■ Requirements
**A.** In the RISC processor project description, what is the minimum amount of memory the processor must be able to access?
**B.** Write the next part of the RISC processor project description, continuing from its last line.

Program for design and simulate a basic risc processor, C/C++ Programming

Overall Program Objective:

You will design and simulate a basic RISC processor.   You will create and encode an instruction set.  Your final task will be to "compile" a program into your processor's machine code, and execute that program on your simulated processor.

DESIGN AN INSTRUCTION SET

Part 1 Objective:

For this first stage of the project, you should design and encode your own original instruction set.  You will design both an assembly language and a machine code.  To complete this stage, you must do the following:

  • List all of your registers
  • List all of your instructions, and indicate what operands each instruction requires.
  • Create a unique numerical encoding for each instruction, and list out the encoding
  • Prove that your instruction set is Turing Complete.
  • Translate the C program given in this project into your assembly language and machine code.

 

Limitations:

            Your instruction set must conform to the following limitations:

  • Your instruction set must be Turing Complete.
  • You should not directly reproduce any existing instruction set (you may, of course, borrow instructions here and there).
  • Your processor must be able to access at least 256 bytes of memory, where each memory entry is 1 byte long. You may access more, but are not required to.
  • Your processor should start executing at address 0
  • You should be creative!

■ Excerpted data

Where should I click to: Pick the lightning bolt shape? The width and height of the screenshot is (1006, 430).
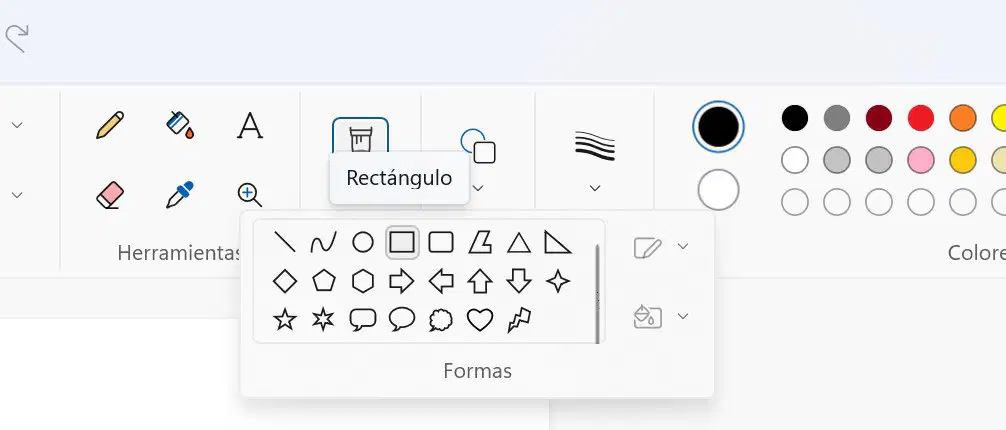coord(519,320)
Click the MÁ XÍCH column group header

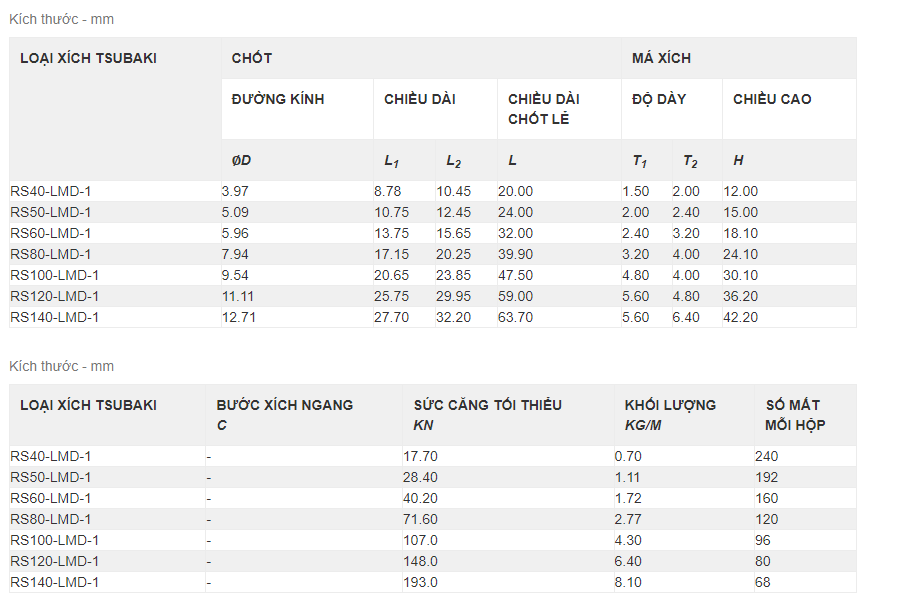(x=661, y=59)
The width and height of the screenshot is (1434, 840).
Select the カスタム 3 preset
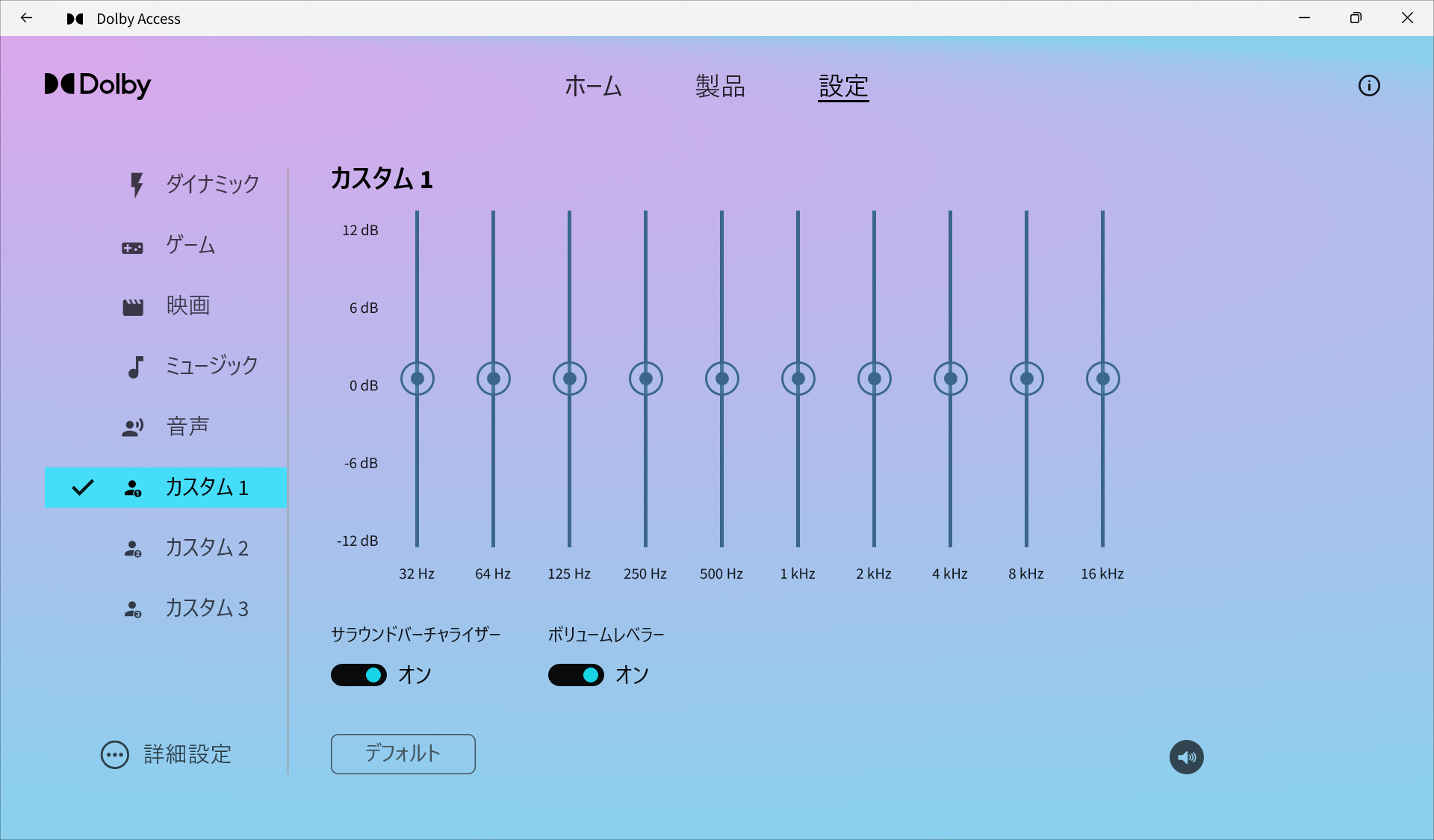click(x=133, y=608)
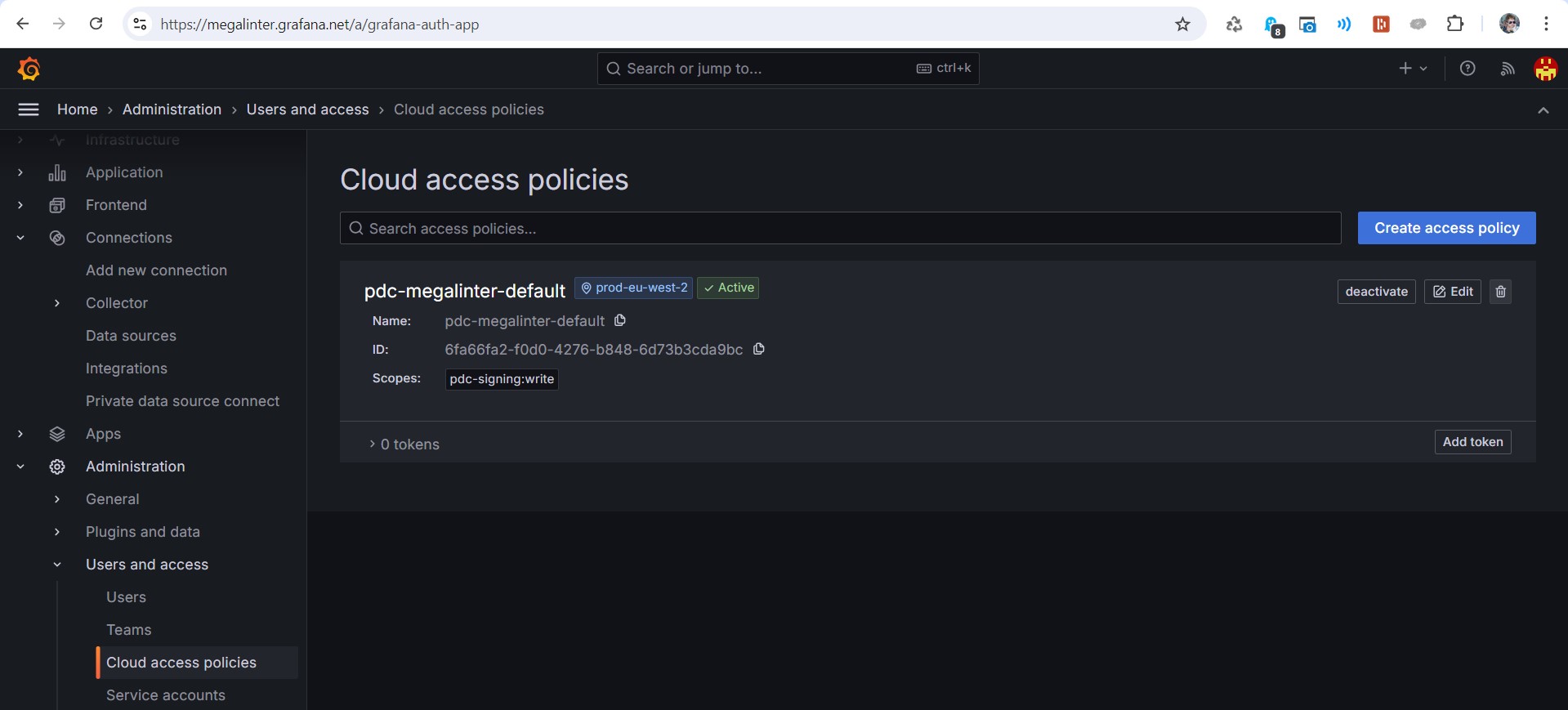This screenshot has height=710, width=1568.
Task: Expand the Collector sidebar item
Action: pos(57,303)
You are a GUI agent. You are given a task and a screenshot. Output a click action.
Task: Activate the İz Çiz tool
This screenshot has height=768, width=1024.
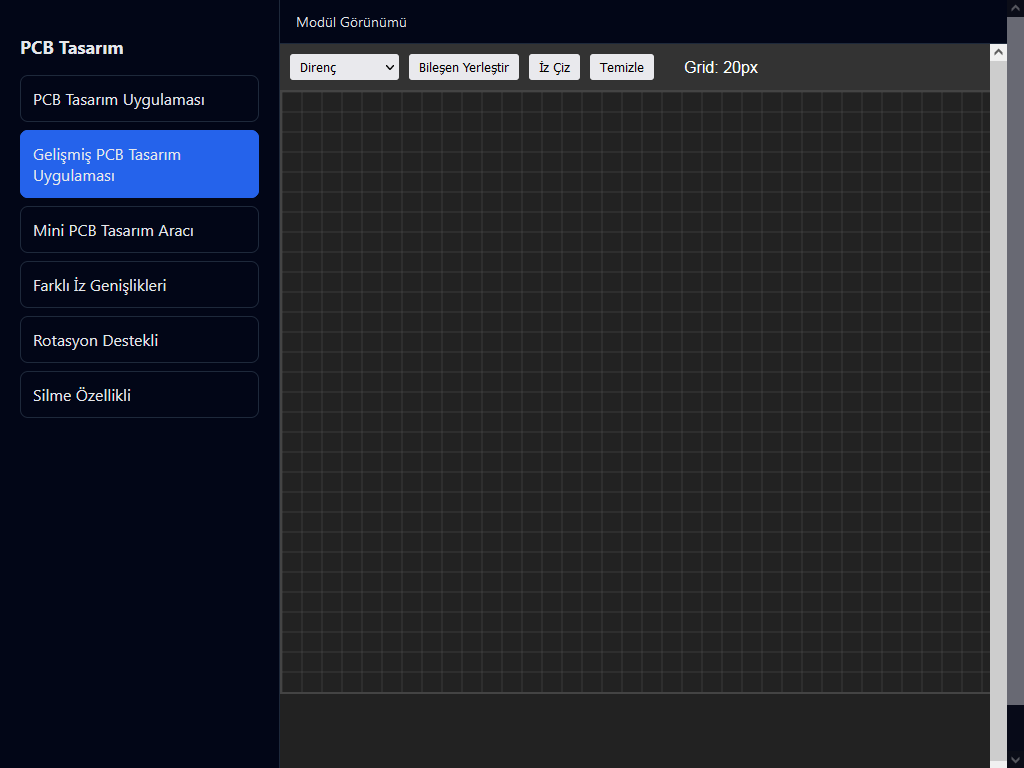click(554, 67)

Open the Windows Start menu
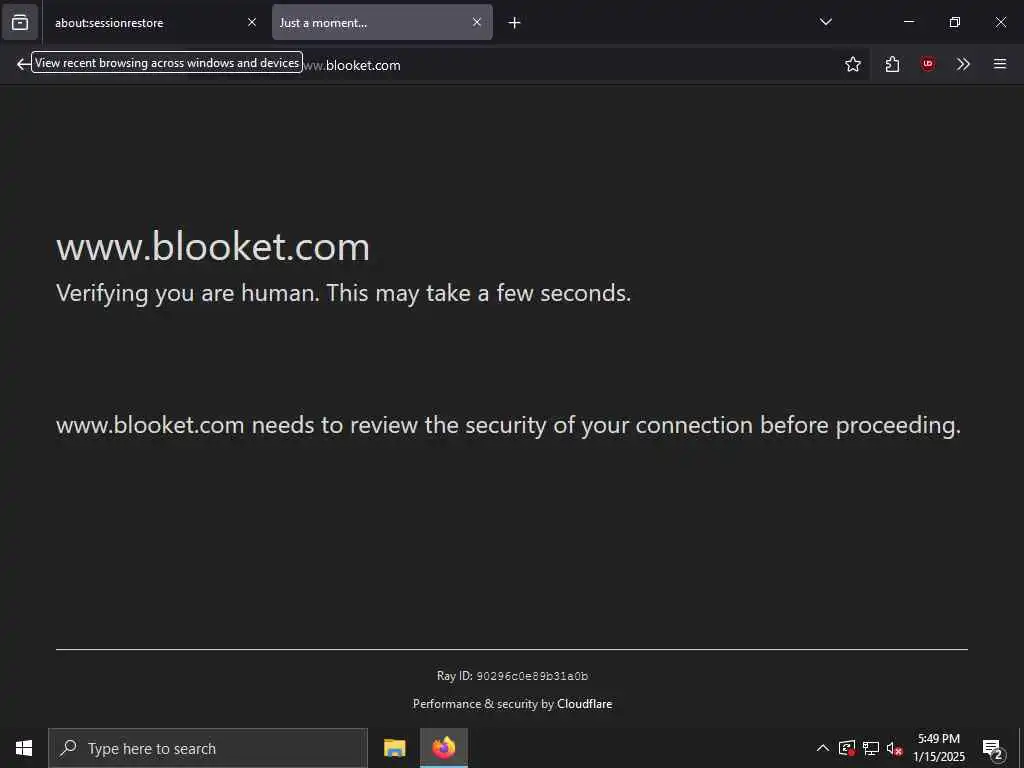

■ The answers
**A.** At least 256 bytes, with each memory entry 1 byte long.

**B.**
Designing an Instruction Set:

            The following is an example Turing Complete instruction set that meets the requirements of the project:

registers:

4 one-byte general purpose registers: $r0-$r3, each of which holds a two's complement number A one-byte program counter

 

            instructions:

            ADD               RA, RB           add registers RA+RB, store result in RA

            SUB                RA, RB           subtract registers RA-RB, store result in RA

            LOAD             RA, [RB]        load 1 byte from memory at address in RB into RA

            STORE           RA, [RB]        store 1 byte from RA into memory at address in RB

            LUI                 RC, IMM        load 4 bit immediate into upper 4 bits of RC, lower bits are unchanged

            LLI                  RC, IMM        load 4 bit immediate into lower 4 bits of RC, upper bits are unchanged

            JALR              RA, RB           branch to address in RB, store PC+1 into RA

            BEQZ             RA, RB           branch to address in RB only if RA contains zero

            encodings:

            ADD:              0 0 0 0 RA1 RA0 RB1 RB0

            SUB:               0 0 0 1 RA1 RA0 RB1 RB0

            LOAD:            0 0 1 0 RA1 RA0 RB1 RB0

            STORE:          0 0 1 1 RA1 RA0 RB1 RB0

            JALR:             0 1 0 0 RA1 RA0 RB1 RB0

            BEQZ:                        0 1 0 1 RA1 RA0 RB1 RB0

            LUI:                1 0 RC1 RC0 IMM3 IMM2 IMM1 IMM0

            LLI                  1 0 RC1 RC0 IMM3 IMM2 IMM1 IMM0

            all other bit combinations are "NOP" - the instruction does nothing

You may not use the above instruction set.  However, you are required to show how each of the above eight instructions can be modeled by one or more of your own instructions.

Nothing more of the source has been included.